Last Modified: Oct 16, 2023
Affected Product(s):
BIG-IP LTM
Known Affected Versions:
11.5.4, 11.5.5, 11.5.6, 11.5.7, 11.5.8, 11.5.9, 11.5.10, 11.6.0, 11.6.1, 11.6.2, 11.6.3, 11.6.3.1, 11.6.3.2, 12.1.0, 12.1.1
Fixed In:
13.0.0, 12.1.2, 11.6.3.3
Opened: Apr 28, 2016 Severity: 3-Major
Standard TLS rollback detection for TLSv1 or earlier clients might be too strict for clients that do not comply with RFC 2246 and later. These clients may require 'tls-rollback-bug' option set.
Failed TLS handshake.
Standard behavior of TLS clients is to use ClientHello.client_version in pre-master secret (PMS). Some clients, incorrectly, might use negotiated version in PMS.
None.
Added support for tls-rollback-bug option for an SSL profile.
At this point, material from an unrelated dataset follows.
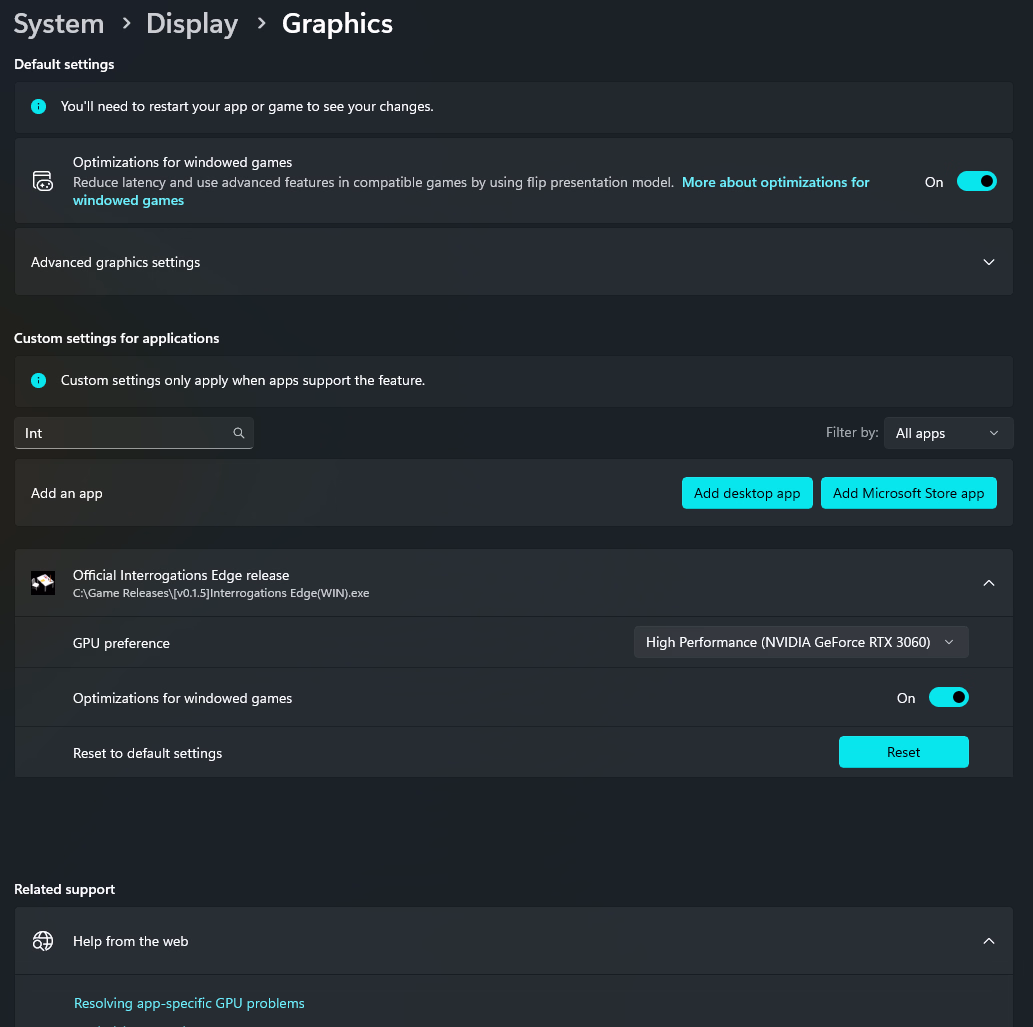
Task: Turn off default Optimizations for windowed games toggle
Action: point(976,181)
This release provides improved support for 'TLS rollback bug workaround' feature described on AskF5 in SSL Administration :: Additional SSL Profile Configuration Options :: Workarounds and other SSL options. (https://support.f5.com/kb/en-us/products/big-ip_ltm/manuals/product/bigip-ssl-administration-13-1-0/5.html).
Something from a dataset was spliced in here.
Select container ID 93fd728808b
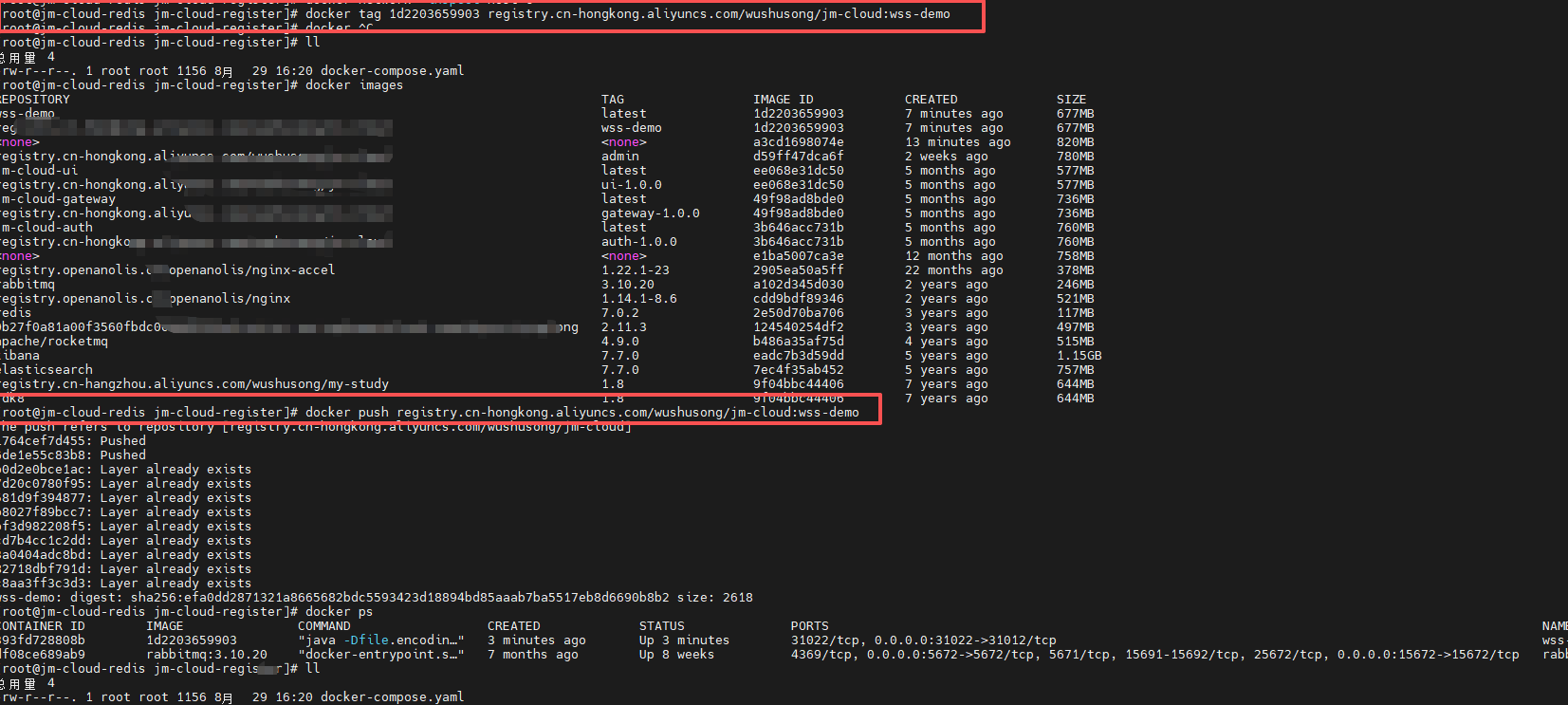Image resolution: width=1568 pixels, height=705 pixels. point(43,640)
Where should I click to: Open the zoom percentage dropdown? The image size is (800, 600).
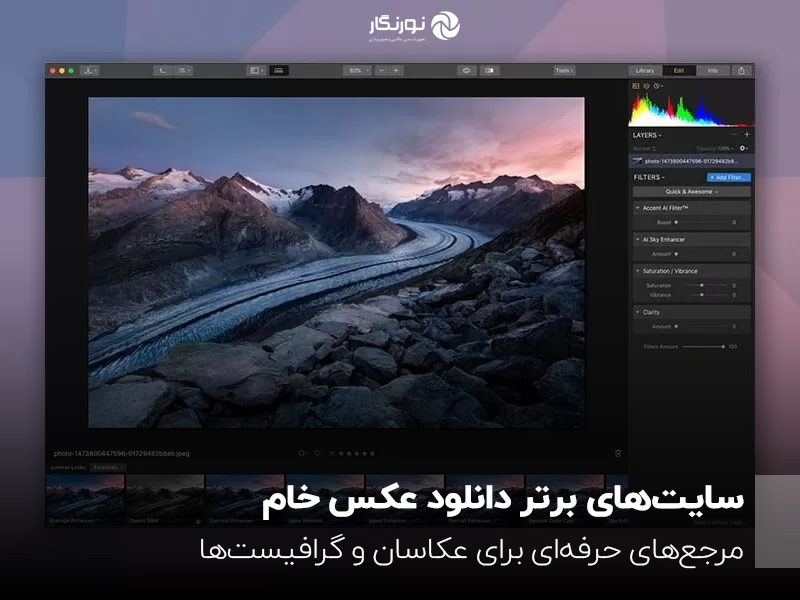coord(356,70)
This release provides improved support for 'TLS rollback bug workaround' feature described on AskF5 in SSL Administration :: Additional SSL Profile Configuration Options :: Workarounds and other SSL options. (https://support.f5.com/kb/en-us/products/big-ip_ltm/manuals/product/bigip-ssl-administration-13-1-0/5.html). The value is set by the existing tls-rollback-bug option, using the command described in create /ltm profile client-ssl xxx ciphers DEFAULT options { tls-rollback-bug }. This is an existing option. When this option is enabled in the client SSL profile, RSA-only ciphersuites will have relaxed treatment of the version field set by the SSL/TLS client as part of the sequence of bytes encrypted to the server RSA key, called pre-master secret (PMS). With the option enabled, PMS can contain either ClientHello.client_version, or negotiated version. Standard behavior of TLS clients is to use ClientHello.client_version in PMS.